Class Mothod Summary
The family of next???()/next???(int radix) and hasNext???()/hasNext???(int radix) methods:
For each of the primitive types there is a corresponding nextXyz() method that returns a value of that type, where Xyz is one of BidDecimal (returns BigDecimal), BigInteger (returns BigInteger), Boolean (returns boolean), Double (returns double), Long (returns long), Byte (returns byte), Float (return float), Short (returns short) and so on, If the string cannot be interpreted as that type, then an InputMismatchException is thrown. There is also a set of hasNextXyz() methods, such as hasNextInt(), that return true or false according to whether the next token matches the specified type.
All of next???(??) methods may throw the following excpetions:
- An InputMismatchException is thrown, if the next token does not match the Integer regular expression, or is out of range.
- A NoSuchElementException exception is thrown, if input is exhausted.
- An IllegalStateException exception is thrown, if the scanner is closed.
All of hasNext???(??) methods may throw an IllegalStateException exception if the scanner is closed.
Scanning String Methods
There four methods return a String from a given scanner. All of them may throw the following two exceptions. A NoSuchElementException exception is thrown, if no more tokens are available. An IllegalStateException exception is thrown, if this scanner is closed.

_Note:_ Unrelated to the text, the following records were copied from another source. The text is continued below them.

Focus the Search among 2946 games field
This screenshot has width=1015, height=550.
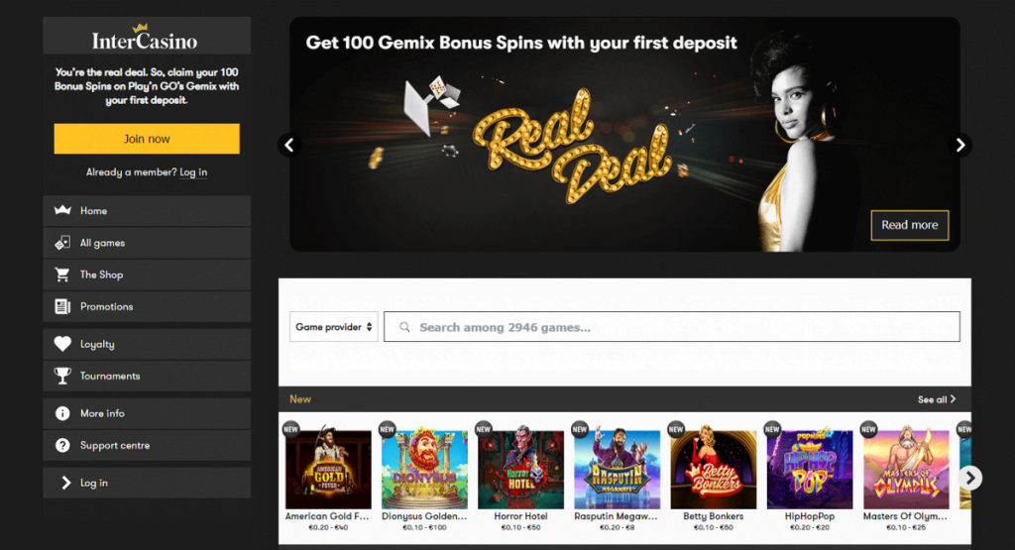coord(672,327)
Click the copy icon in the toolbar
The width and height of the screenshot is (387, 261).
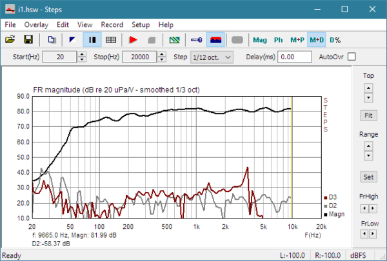coord(52,40)
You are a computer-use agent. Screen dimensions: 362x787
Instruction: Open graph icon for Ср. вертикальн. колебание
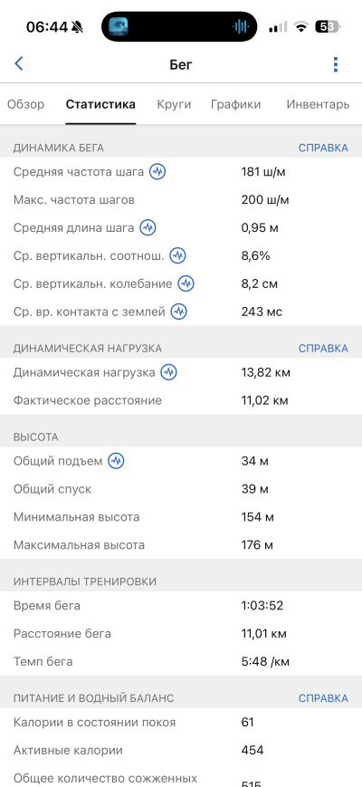coord(186,283)
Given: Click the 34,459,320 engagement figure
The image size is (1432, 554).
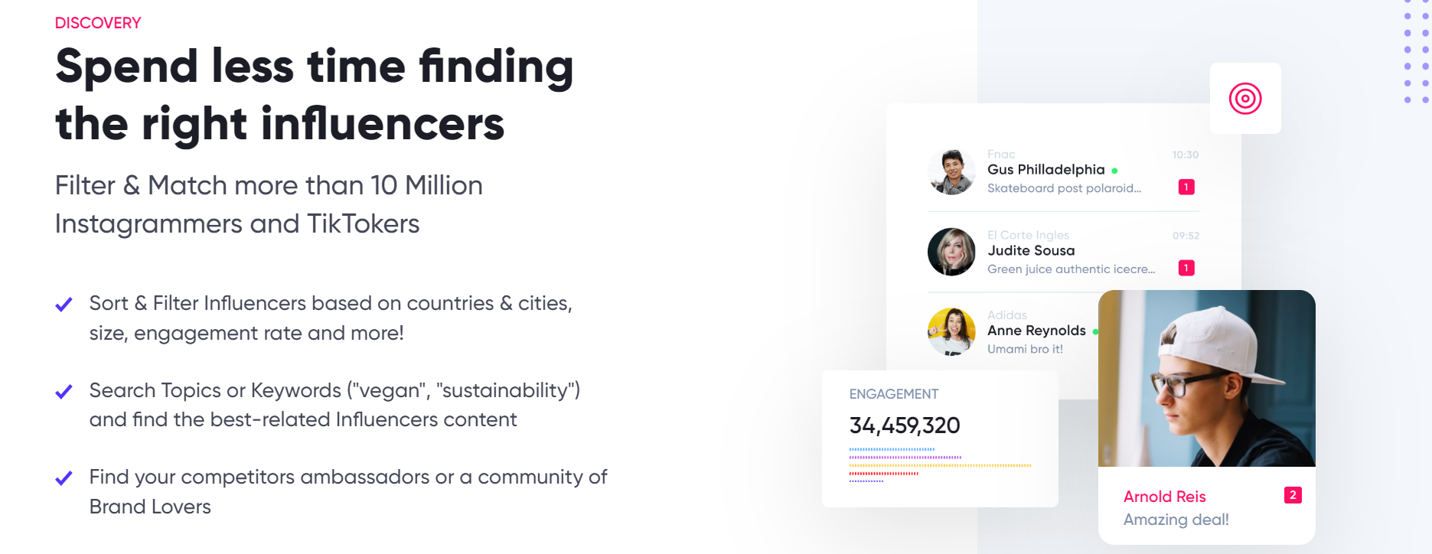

- public String next() finds and returns the next complete token from this scanner. A complete token is preceded and followed by input that matches the delimiter pattern. This method may block while waiting for input to scan, even if a previous invocation of hasNext() returned true.
- public String next(String pattern) returns the next token if it matches the pattern constructed from the specified string. If the match is successful, the scanner advances past the input that matched the pattern. An invocation of this method of the form next(pattern) behaves in exactly the same way as the invocation next(Pattern.compile(pattern)).
- public String next(Pattern pattern) returns the next token if it matches the specified pattern. This method may block while waiting for input to scan, even if a previous invocation of hasNext(Pattern) returned true. If the match is successful, the scanner advances past the input that matched the pattern.
- public String nextLine() advances this scanner past the current line and returns the input that was skipped. This method returns the rest of the current line, excluding any line separator at the end. The position is set to the beginning of the next line. Since this method continues to search through the input looking for a line separator, it may buffer all of the input searching for the line to skip if no line separators are present.
Each String scanning method has one corresponding hasNext(??) method.